Minha história não começou com uma mulher forte. Começou com uma menina de apenas 16 anos, que ainda estava descobrindo a vida quando entrou em um relacionamento que, aos poucos, se transformou no seu pior pesadelo.

Vieram as agressões, o abuso psicológico, as humilhações, as traições, as ameaças de morte. Fui sendo aprisionada dentro de uma relação que ia tirando de mim tudo aquilo que eu era. Apanhei tantas vezes que comecei a acreditar que sentir medo fazia parte da minha vida. Andava na rua de cabeça baixa, não por vergonha, mas por medo. Medo de olhar para alguém, medo de encontrar aquela pessoa, medo de fazer qualquer coisa que pudesse provocar mais uma agressão.

Enquanto eu tentava sobreviver àquela realidade, aos 17 anos perdi meu bebê. Ele nasceu prematuro, e eu precisei enfrentar uma dor que nenhuma mãe deveria conhecer tão cedo. Eu era apenas uma menina, mas naquele momento tive que conhecer uma dor de adulta. Foi uma das maiores tristezas da minha vida.

Houve noites em que eu chorava sozinha e pedia a Deus para morrer. Estava cansada de apanhar, de ter medo, de ser traída, de ser ameaçada, de não me reconhecer mais. Por fora, talvez muitas pessoas nem imaginassem o que acontecia. Por dentro, eu estava destruída.

Mas Deus não permitiu que aquela fosse a minha história até o fim. Eu consegui sair. Já faz anos que me separei daquele homem e daquela vida, mas sair do relacionamento não significou que tudo ficou bem imediatamente. Precisei reconstruir minha cabeça, minha autoestima, minha confiança, e a mulher que aquele relacionamento tentou destruir.

Carreguei traumas por muito tempo. Chorei pelo que vivi, pelo que perdi, pela menina que eu fui e que merecia ter conhecido uma vida completamente diferente. Mas um dia percebi que aquela menina ainda estava dentro de mim, e que eu precisava salvá-la.

Hoje eu olho para mim e vejo uma mulher que sobreviveu ao que um dia achou que fosse matá-la. Não sou mais aquela menina que andava de cabeça baixa. Hoje eu ando de cabeça erguida. Sei quem eu sou, sei o meu valor, sei o que mereço, e sei exatamente o que nunca mais vou aceitar de ninguém.

Se alguma mulher estiver lendo isso enquanto vive algo parecido, eu quero dizer uma coisa: saia. Não espere a próxima agressão. Não espere a próxima ameaça.
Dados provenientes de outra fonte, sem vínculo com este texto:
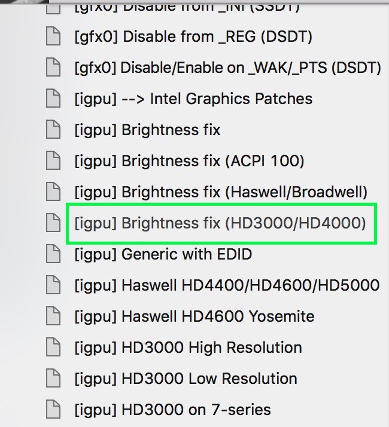Click file icon beside Brightness fix (ACPI 100)
Image resolution: width=389 pixels, height=427 pixels.
54,161
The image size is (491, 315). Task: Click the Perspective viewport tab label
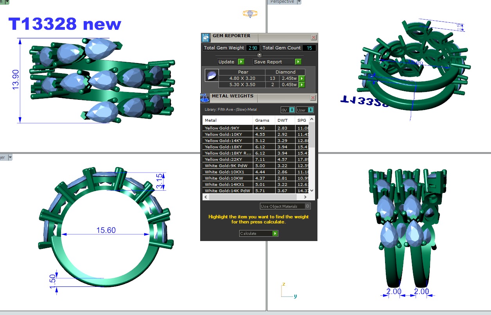pos(282,2)
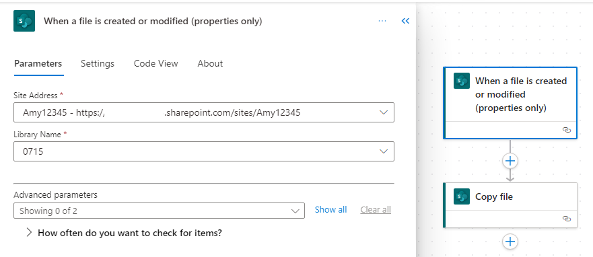Add new step below Copy file

click(510, 242)

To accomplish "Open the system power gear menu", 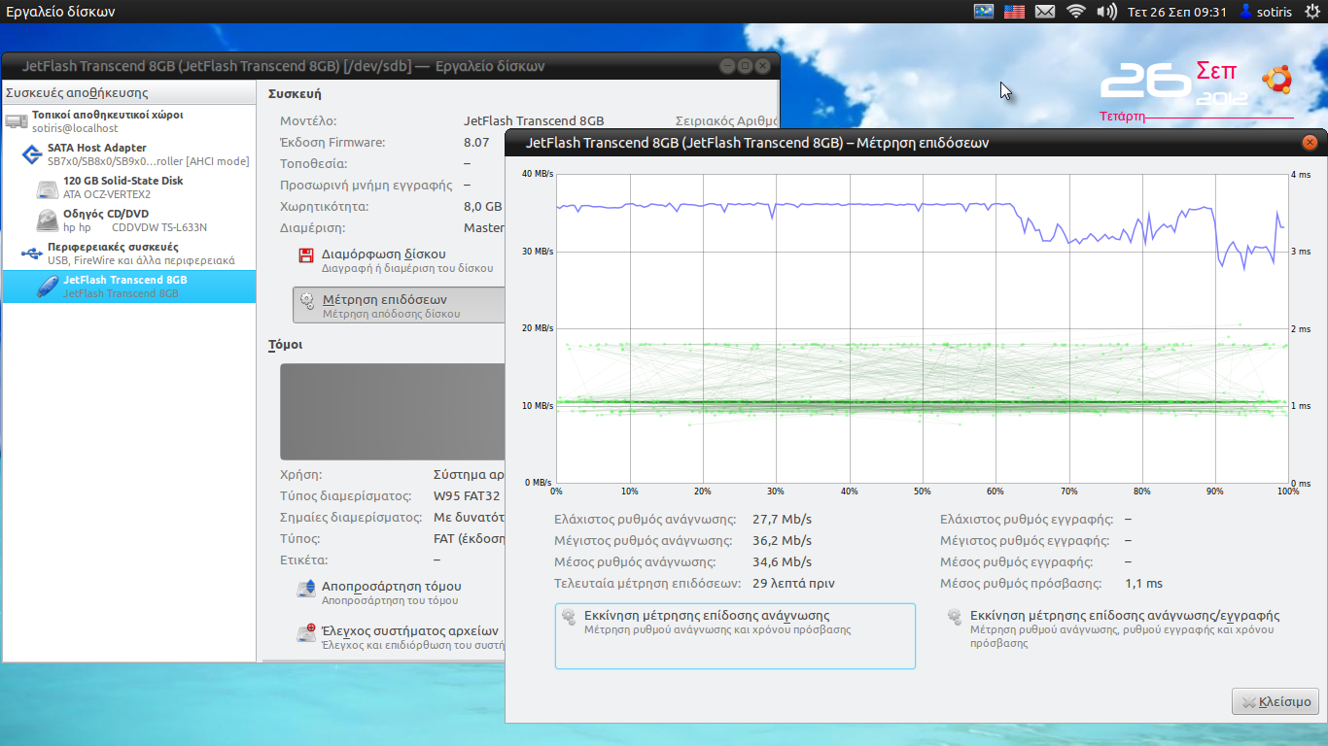I will pos(1311,12).

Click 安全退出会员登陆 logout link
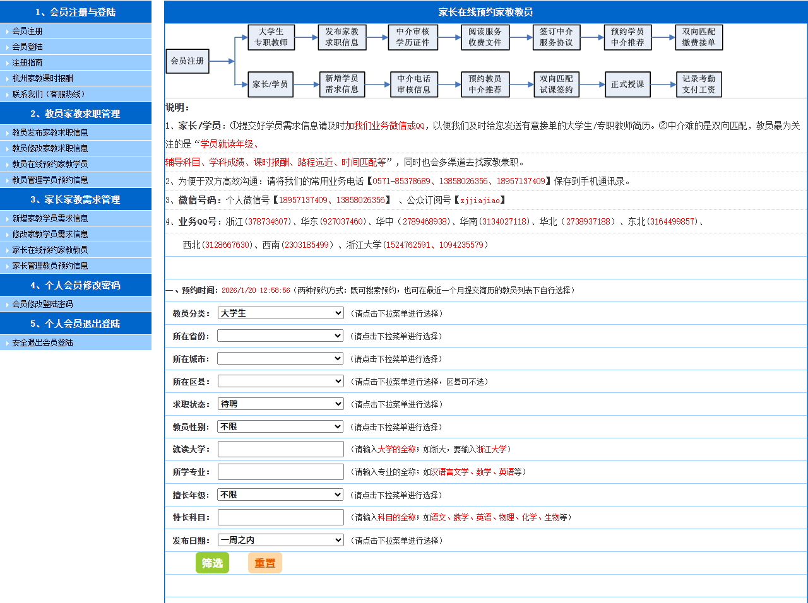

Não espere ele mudar. Não espere ficar pior.

Eu sei que não é simples. Sei que existe medo, dependência, vergonha, filhos, ameaças, mil motivos que fazem uma mulher acreditar que não consegue sair. Mas também sei que é possível. Eu consegui.

E se eu pudesse voltar no tempo e abraçar aquela menina de 16 anos, eu diria: "Você não nasceu para viver com medo. Você não precisa aceitar violência para ser amada. Você ainda vai conhecer a mulher incrível que existe dentro de você. Aguenta só mais um pouco, porque um dia você vai sair daí e nunca mais vai abaixar a cabeça para ninguém."

Hoje eu não tenho vergonha da minha história. Tenho orgulho de ter sobrevivido a ela.

Eu não sou a mulher que ele tentou destruir. Eu sou a mulher que ele não conseguiu destruir.

E agora, quem decide a minha história sou eu.